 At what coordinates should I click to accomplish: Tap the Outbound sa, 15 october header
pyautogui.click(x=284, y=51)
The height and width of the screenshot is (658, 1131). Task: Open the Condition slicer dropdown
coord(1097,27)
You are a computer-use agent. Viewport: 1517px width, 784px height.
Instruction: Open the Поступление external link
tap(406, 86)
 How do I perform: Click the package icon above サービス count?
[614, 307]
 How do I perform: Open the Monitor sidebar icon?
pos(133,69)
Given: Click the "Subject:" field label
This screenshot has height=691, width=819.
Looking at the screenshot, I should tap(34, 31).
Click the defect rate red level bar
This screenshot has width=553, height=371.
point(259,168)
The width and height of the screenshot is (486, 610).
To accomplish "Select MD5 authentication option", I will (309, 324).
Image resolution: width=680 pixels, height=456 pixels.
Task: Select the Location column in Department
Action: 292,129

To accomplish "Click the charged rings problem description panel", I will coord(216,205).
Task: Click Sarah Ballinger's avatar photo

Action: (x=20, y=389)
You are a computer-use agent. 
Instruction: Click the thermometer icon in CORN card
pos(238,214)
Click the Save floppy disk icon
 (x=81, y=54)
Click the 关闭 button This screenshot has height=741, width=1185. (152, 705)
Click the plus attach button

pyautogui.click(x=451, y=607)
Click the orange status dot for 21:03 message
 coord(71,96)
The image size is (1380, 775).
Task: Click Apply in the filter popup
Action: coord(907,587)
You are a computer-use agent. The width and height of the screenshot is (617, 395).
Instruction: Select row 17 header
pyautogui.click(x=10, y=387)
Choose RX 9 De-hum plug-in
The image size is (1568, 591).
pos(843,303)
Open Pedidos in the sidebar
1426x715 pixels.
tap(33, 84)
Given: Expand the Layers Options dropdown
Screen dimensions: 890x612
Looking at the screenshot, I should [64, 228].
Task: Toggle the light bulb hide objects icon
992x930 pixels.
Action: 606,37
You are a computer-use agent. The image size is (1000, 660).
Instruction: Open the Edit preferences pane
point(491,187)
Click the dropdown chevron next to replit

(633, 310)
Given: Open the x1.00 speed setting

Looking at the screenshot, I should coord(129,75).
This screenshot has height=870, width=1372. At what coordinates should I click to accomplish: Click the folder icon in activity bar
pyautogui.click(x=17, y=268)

* _Aim_
Return the lines above word for word, all of them from start to finish.

* _Problem solution_
 At what coordinates should I click to accomplish: Tap the Outbound sa, 15 october header
pyautogui.click(x=284, y=51)
The height and width of the screenshot is (658, 1131). Task: Open the Condition slicer dropdown
coord(1097,27)
You are a computer-use agent. Viewport: 1517px width, 784px height.
Instruction: Open the Поступление external link
tap(406, 86)
 How do I perform: Click the package icon above サービス count?
[614, 307]
 How do I perform: Open the Monitor sidebar icon?
pos(133,69)
Given: Click the "Subject:" field label
This screenshot has height=691, width=819.
Looking at the screenshot, I should tap(34, 31).
Click the defect rate red level bar
This screenshot has width=553, height=371.
point(259,168)
The width and height of the screenshot is (486, 610).
To accomplish "Select MD5 authentication option", I will (309, 324).
Image resolution: width=680 pixels, height=456 pixels.
Task: Select the Location column in Department
Action: 292,129

To accomplish "Click the charged rings problem description panel", I will coord(216,205).
Task: Click Sarah Ballinger's avatar photo

Action: (x=20, y=389)
You are a computer-use agent. 
Instruction: Click the thermometer icon in CORN card
pos(238,214)
Click the Save floppy disk icon
 (x=81, y=54)
Click the 关闭 button This screenshot has height=741, width=1185. (152, 705)
Click the plus attach button

pyautogui.click(x=451, y=607)
Click the orange status dot for 21:03 message
 coord(71,96)
The image size is (1380, 775).
Task: Click Apply in the filter popup
Action: coord(907,587)
You are a computer-use agent. The width and height of the screenshot is (617, 395).
Instruction: Select row 17 header
pyautogui.click(x=10, y=387)
Choose RX 9 De-hum plug-in
The image size is (1568, 591).
pos(843,303)
Open Pedidos in the sidebar
1426x715 pixels.
tap(33, 84)
Given: Expand the Layers Options dropdown
Screen dimensions: 890x612
Looking at the screenshot, I should [64, 228].
Task: Toggle the light bulb hide objects icon
992x930 pixels.
Action: 606,37
You are a computer-use agent. The image size is (1000, 660).
Instruction: Open the Edit preferences pane
point(491,187)
Click the dropdown chevron next to replit

(633, 310)
Given: Open the x1.00 speed setting

Looking at the screenshot, I should coord(129,75).
This screenshot has height=870, width=1372. At what coordinates should I click to accomplish: Click the folder icon in activity bar
pyautogui.click(x=17, y=268)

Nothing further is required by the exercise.